Do you need salt or fresh water license for mullet fishing in the Chactawhatchee river?

Thanks,

Tomcat


----------



## Midnight Rider (Sep 30, 2007)

Im going to say salwater because they are a saltwater spieces.


----------



## Halfmoon (Oct 3, 2007)

If your fishing in freshwater it's freshwater. Because they can live in both fresh and saltwater.

Because where I grew up. If the saltwater fish would come up to the springs during the winter I needed a freshwater Lic on board. Got a ticket for that.

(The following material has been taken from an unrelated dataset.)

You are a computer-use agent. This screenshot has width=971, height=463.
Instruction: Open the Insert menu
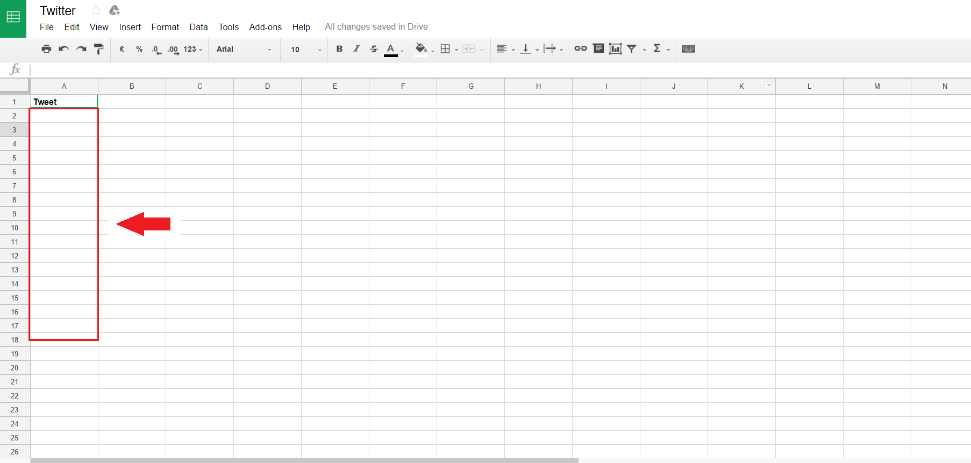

But it could be different now. That was 17 years ago. Call Fish and Game.


----------



## Telum Pisces (Sep 27, 2007)

The last time I spoke with someone in the know about which license you needed, he said that it depended on which species you were targeting. Since there is brackish waters etc... And since it's a posession law, it depends on which fish you are going after and what's in the fish box. But just give FWC a call to double check.


----------



## Tomcat (Feb 13, 2008)

A friend of mine and I were discussing this before we went mullet fishing so I played it safe and got both salt and fresh water. Thanks for the replies.


----------



## FlounderAssassin (Sep 28, 2007)

That was your best bet...now your covered either way!


----------